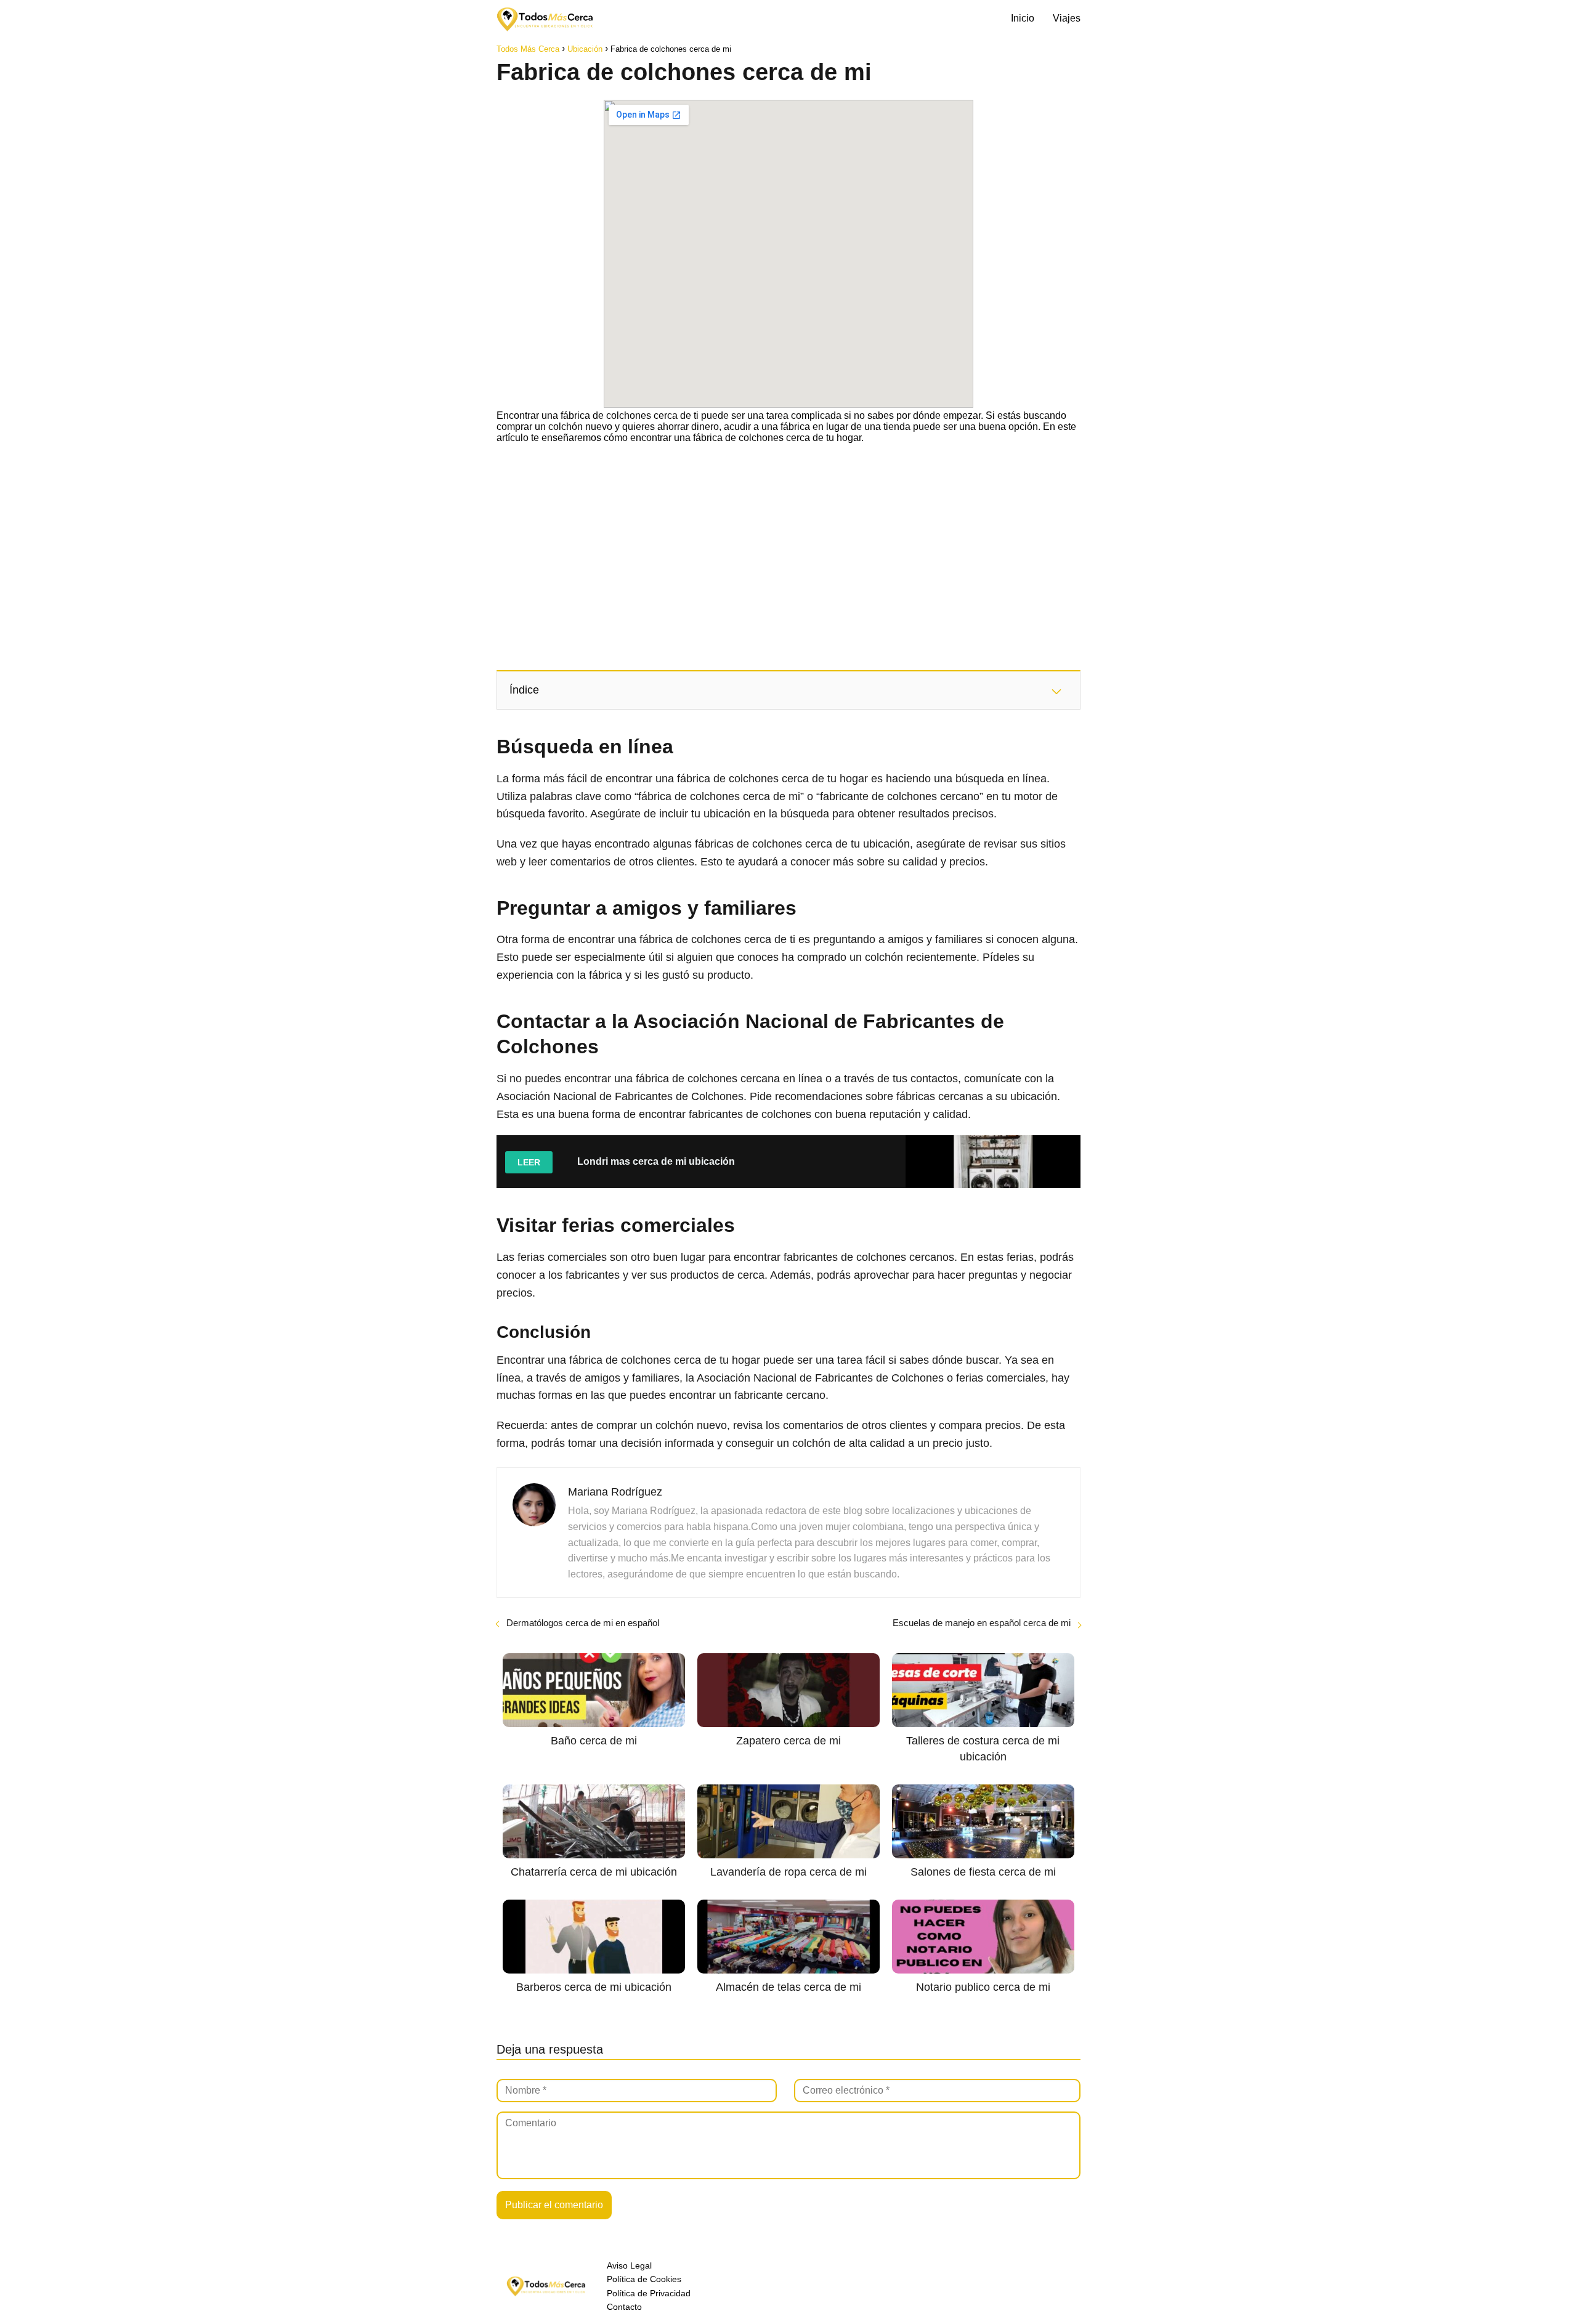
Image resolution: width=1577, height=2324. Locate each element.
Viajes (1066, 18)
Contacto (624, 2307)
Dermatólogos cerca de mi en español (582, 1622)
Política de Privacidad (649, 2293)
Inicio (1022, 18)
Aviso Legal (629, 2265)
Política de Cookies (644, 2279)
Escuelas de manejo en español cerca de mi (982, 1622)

■ ■ ■ ■

(Required action):
Print every entry exactly as written, without the pictures.

(Finished task):
Image resolution: width=1577, height=2324. Locate each element.
Viajes (1066, 18)
Contacto (624, 2307)
Dermatólogos cerca de mi en español (582, 1622)
Política de Privacidad (649, 2293)
Inicio (1022, 18)
Aviso Legal (629, 2265)
Política de Cookies (644, 2279)
Escuelas de manejo en español cerca de mi (982, 1622)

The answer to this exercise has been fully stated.